A Robust Performance: English National Ballet in London

London has been expanding eastwards for the past 40 years or so. The first milestones in this development were the office towers at Canary Wharf, followed by London City Airport, which was inaugurated in 1987. In 1999, Richard Rogers‘ Millennium Dome was added; after this came the facilities for the 2012 Summer Olympics.

The new headquarters of the English National Ballet and its associated ballet school stands between the two latter projects on London City Island, a peninsula in the Lea River. On behalf of project developer Ballymore, Glenn Howells Architects have realized about 1,700 living units in the area, which once featured a wharf. The new cultural institution has been added as a keystone in the overall development. It owes its unpretentious appearance to a tight building budget; however, it reflects the tough industrial heritage of its close surroundings. Profiled glass elements measuring 3,600 m2 in total form the pellucid shell of the five-storey building. Interruptions in this shell are created by the ceiling-high window cut-outs of the rehearsal studios that take up most of the second and fourth upper levels.

The ground floor is home to the public areas of the building, which are also behind clear glass: the lobby, shops and, at the centre of the building, the large performance hall whose fly tower extends over the entire height of the structure. The first upper level accommodates offices for the ballet’s 200 employees, an exhibition space and, for the first time in the history of the ensemble, which was established in 1950, an in-house costume department.
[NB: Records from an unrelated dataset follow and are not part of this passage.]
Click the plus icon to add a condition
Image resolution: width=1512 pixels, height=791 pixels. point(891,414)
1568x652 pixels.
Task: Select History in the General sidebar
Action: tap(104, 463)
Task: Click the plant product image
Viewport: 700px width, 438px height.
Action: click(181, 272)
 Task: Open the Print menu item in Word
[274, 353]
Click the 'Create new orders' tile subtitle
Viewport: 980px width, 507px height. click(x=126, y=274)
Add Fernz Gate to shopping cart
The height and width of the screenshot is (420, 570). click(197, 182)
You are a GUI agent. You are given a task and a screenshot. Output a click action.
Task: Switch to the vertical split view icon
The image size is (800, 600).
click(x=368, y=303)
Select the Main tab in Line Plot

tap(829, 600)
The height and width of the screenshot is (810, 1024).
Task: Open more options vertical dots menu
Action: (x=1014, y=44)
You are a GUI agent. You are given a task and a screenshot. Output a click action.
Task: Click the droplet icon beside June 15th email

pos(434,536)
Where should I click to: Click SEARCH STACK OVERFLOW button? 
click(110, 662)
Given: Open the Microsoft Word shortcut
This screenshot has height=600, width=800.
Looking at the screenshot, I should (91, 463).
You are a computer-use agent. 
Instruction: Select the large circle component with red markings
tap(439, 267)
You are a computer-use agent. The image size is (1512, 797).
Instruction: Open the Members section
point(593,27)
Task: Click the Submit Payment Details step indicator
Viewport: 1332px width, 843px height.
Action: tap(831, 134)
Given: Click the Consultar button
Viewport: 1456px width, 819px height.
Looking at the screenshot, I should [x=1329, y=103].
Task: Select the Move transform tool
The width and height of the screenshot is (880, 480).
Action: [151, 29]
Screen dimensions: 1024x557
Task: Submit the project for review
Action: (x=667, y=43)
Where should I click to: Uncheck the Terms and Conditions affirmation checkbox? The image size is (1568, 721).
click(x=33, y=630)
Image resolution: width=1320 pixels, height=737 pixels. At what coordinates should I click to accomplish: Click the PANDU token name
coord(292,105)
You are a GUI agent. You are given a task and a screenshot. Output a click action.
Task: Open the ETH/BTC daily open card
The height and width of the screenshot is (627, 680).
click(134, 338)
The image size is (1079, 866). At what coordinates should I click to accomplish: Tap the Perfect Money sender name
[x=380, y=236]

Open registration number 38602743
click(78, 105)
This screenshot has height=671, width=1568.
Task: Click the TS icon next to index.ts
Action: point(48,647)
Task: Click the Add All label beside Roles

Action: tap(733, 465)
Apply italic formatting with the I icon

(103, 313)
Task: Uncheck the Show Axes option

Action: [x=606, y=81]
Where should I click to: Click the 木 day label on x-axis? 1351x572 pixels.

With an eye to the budget, the interior spaces have more of a workshop feel than any opulent lustre. The building-high entry hall, which features a sculptural stairway framed in black banisters, is the only thing that attracts attention here. The robust, durable material palette used for the façades continues indoors with the extensive use of exposed concrete, metal and wood; plasterboard cladding has been kept to a minimum.